The Lake Erie Lights 16

By Hawkelson Rainier

Chapter 16: The Fat Part of the Bell Curve

The two guards and one tech entered the cellblock right on cue. So far, no surprises. Five out of the six halo devices needed to be serviced, and according to protocol, everybody was locked down in their individual cells. The guards called Number 18 out first, restrained him, and Number 23 telepathically ran the access code to override the locks on the cell doors. Everybody stormed out, and the clones went caveman on the two guards. Their homemade shivs made sucking sounds as they plunged them in and out of gray flesh.

Luminescent blood sprayed out of the gaping wounds all over the cellblock, all over the clones, and all over creation, it seemed. Their blood was slippery like oil, and it smelled like fresh chum. Everybody was falling, and cursing, and some of them lost their lunches.

The tech bolted for the main door, but Number 4 made a shoestring tackle and a half dozen of his brothers quickly pounced and buried their shivs into its chest and neck. Everybody backed off of the mortally-wounded Gray, trying to stay clear of the rancid arterial spray. But before that bug-eyed son of a bitch bled out, it pressed a long sequence of numbers on what looked to be an oversized watch. Short Bus, with his head tilted quizzically to one side, watched the elongated alien finger dance over the little keypad. Each button emitted its own unique tone, like the numbers on a telephone keypad. Short Bus clapped his hands and mimicked the beeps and bloops in his childish, sing-song kind of way.

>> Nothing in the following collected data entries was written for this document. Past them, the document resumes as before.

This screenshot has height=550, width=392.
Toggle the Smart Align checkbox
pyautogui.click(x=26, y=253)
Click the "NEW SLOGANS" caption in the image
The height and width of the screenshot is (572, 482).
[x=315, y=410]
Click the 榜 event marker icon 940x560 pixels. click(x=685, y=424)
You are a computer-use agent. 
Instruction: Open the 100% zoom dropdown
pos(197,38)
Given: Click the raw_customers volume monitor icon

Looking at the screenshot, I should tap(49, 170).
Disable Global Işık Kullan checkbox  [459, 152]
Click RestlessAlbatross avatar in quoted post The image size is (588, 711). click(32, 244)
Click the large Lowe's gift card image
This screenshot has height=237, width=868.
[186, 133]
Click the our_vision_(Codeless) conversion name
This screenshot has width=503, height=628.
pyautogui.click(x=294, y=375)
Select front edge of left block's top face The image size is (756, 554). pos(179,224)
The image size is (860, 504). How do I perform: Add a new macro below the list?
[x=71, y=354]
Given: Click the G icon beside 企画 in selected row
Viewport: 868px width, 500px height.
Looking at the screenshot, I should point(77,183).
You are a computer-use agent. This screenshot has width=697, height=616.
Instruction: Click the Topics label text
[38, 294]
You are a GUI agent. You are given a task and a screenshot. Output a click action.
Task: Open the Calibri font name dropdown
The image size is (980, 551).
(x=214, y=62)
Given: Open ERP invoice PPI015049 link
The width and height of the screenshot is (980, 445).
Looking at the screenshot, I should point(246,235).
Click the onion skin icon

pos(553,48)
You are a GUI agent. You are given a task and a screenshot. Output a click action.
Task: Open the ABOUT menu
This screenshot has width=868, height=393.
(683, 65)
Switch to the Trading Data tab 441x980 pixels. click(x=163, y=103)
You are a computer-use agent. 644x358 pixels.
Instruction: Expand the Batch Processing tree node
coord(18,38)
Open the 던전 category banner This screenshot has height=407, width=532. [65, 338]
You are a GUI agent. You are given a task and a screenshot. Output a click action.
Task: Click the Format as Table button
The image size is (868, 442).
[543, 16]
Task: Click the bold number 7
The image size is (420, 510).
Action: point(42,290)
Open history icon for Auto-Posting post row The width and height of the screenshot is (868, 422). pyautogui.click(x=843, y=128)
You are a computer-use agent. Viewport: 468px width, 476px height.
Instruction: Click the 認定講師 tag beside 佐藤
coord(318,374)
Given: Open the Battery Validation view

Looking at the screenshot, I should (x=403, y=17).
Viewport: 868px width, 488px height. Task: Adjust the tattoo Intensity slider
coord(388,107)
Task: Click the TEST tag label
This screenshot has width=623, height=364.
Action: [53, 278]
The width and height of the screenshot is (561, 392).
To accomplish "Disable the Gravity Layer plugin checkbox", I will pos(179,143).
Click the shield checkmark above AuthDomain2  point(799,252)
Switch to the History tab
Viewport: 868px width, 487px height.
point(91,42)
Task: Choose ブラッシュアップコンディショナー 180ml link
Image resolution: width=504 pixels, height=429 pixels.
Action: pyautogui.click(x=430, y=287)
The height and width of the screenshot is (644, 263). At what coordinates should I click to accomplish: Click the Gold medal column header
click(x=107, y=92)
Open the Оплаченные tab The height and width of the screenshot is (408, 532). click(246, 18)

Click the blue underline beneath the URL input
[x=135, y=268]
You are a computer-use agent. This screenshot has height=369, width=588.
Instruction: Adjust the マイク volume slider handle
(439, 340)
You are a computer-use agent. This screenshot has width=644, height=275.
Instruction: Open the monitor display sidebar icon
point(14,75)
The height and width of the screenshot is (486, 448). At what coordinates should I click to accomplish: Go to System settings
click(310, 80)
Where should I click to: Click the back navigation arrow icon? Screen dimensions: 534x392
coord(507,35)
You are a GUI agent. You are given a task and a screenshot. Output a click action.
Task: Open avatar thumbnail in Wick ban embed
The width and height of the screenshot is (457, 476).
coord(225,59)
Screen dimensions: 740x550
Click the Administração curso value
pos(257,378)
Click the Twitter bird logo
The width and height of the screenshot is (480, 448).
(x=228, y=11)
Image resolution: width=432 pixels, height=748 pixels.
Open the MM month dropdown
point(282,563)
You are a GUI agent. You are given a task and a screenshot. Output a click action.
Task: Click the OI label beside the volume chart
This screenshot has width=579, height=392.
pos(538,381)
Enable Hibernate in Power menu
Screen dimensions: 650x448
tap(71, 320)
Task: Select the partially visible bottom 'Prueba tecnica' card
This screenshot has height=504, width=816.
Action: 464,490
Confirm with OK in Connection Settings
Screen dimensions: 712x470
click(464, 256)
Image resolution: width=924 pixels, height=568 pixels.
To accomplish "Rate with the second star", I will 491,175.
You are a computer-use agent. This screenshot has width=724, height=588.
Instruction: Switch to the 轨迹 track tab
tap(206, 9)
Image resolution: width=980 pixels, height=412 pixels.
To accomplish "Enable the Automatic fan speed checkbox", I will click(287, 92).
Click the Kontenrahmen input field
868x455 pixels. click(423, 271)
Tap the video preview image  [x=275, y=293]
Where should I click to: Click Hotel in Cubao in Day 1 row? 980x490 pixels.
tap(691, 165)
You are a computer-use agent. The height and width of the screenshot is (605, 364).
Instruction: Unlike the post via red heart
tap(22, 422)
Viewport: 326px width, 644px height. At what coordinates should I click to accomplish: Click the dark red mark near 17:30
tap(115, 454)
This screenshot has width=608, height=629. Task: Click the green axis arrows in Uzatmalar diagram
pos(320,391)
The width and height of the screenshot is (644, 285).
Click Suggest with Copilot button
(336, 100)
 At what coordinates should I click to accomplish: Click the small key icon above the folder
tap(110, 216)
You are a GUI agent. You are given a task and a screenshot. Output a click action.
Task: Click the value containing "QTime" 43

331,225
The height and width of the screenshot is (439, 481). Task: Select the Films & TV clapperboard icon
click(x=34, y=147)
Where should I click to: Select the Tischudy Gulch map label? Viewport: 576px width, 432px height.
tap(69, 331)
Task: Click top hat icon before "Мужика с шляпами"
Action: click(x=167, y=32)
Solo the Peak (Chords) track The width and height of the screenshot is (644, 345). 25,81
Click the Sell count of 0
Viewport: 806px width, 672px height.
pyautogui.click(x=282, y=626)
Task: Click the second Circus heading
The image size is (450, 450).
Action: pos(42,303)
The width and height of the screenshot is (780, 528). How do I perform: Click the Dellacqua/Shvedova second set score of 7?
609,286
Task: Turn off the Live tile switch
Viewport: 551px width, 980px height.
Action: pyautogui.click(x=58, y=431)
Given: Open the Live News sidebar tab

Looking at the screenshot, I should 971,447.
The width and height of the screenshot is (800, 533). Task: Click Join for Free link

The dying Gray mustered enough strength to twist its lipless mouth into something like a smile, and it pointed to its stomach where a red light could be seen blinking underneath the silver material of its jumpsuit. It was a self-destruct device that was required of all personnel on the Asteroid Colony.

The radical protocol was established by The Council some 7,000 years earlier, when Gray scientists from the Asteroid Colony were exploring a reservoir of liquid water beneath the mantle of an Earth-sized planet at the interior of the M-64 Galaxy. There, the scientific team encountered an advanced, hostile population that took them captive. All of the Grays' equipment, including their vessel, was seized and reverse-engineered. The hostile species extracted sensitive information from the Grays through harsh interrogation procedures before finally hailing The Council and offering them up for ransom.

The offer was declined, and the Gray prisoners were summarily executed. Horrified by the security breach, The Council mandated that the self-destruct mechanisms be implanted into everybody who had any access to classified information.

Number 8 was unaware of this Stasi-like protocol, but he recognized the flashing red light for what it was. He grabbed Short Bus by the wrist and tried to pull him to safety, causing them to both slip in the putrid slime and topple backward. Somebody yelled, "Run!" and then the walls and ceiling inside the cellblock bulged from the concussive force of the self-destruct device. Eleven of the clones were killed instantly, their brains scrambled inside their own skulls.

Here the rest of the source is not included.